Matthew Goldie had approached, come even with the group and passed by, oblivious of its existence, apparently. But the Sophomores knew he was not so oblivious as he looked, so they began to move off.
"Good-by, Freshman," they said, laughingly, "sorry we have to leave you so soon. Come on, Channing."
But Channing lingered a moment. "What's your name?" he demanded
The Freshman thought it was none of this fellow's business, but he wanted to show he was not afraid. "Young," he said.
"Your initials?"
"My name is William Young, if you want to know," answered the Freshman, decisively.
"Willie, eh?"
Those of the others who were near enough to hear laughed at this.
"Well, you are rather old to be called Young-Willie Young, especially. Hereafter you shall be known as 'Deacon Young.'"
"Aw, come on, Chan," called the others.
"All right," said Channing, but he turned to the Freshman as he started off and remarked, threateningly, "We'll meet again, you big, green Freshman."
"I hope so," promptly returned Young, "you little, mouthy Sophomore."
And this was the very worst thing he could have said, as he was afterward taught, if he had wanted to avoid hazing. He did not know that the best way to get along with the Sophomores was to take their initiating-not humbly, which was almost worse than getting mad about it-but laughingly and good-naturedly, for as soon as he acknowledged the fact that he was only a Freshman and recognized that he belonged to the lowest of four grades of college importance, they would let him alone.
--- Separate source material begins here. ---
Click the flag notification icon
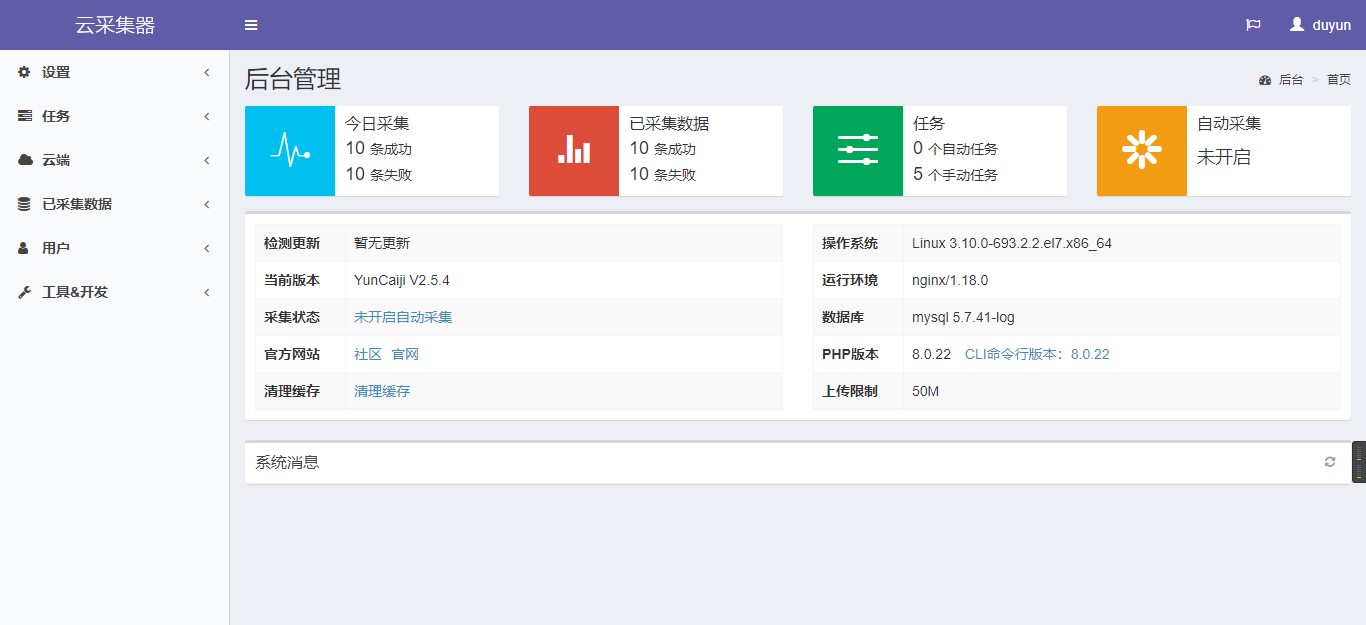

But Young was not of a sort readily to acknowledge subordination to anybody, and he had never been hazed and he knew very little about college custom and all that, because he had been a college man less than twenty-four hours and the tray of his trunk was still unpacked.
It was Wednesday afternoon, the first day of the term, and he was on his way to chapel to attend the opening exercises of the college year, the first real college duty of his life, and he had almost reached the quadrangle when he was interrupted by the Sophomores and the disagreeable voice which called, "Hi, there, Freshman," at him, and which he thought he would never forget.
And now he went on up the stone walk under the tall elms, wiping his brow and telling himself that he was not homesick, but that he did not propose to let anybody talk to him that way, even if he was green and from the country, and he would show them.
He was from the country, to be sure, but that had nothing to do with it. He was guyed because he was a Freshman.
* * *
He was from the country, and he had come here to get a college education, and he had worked hard to come. He meant to make the best of his opportunities, and you could see that by the energetic way he strode through the quadrangle and up the broad path to chapel and took his place with two hundred others, who also were Freshmen and as green, many of them, as he was, and trying just as hard not to show it, though he did not know that. He thought they were upper-classmen and knew ever so much, and were looking at him.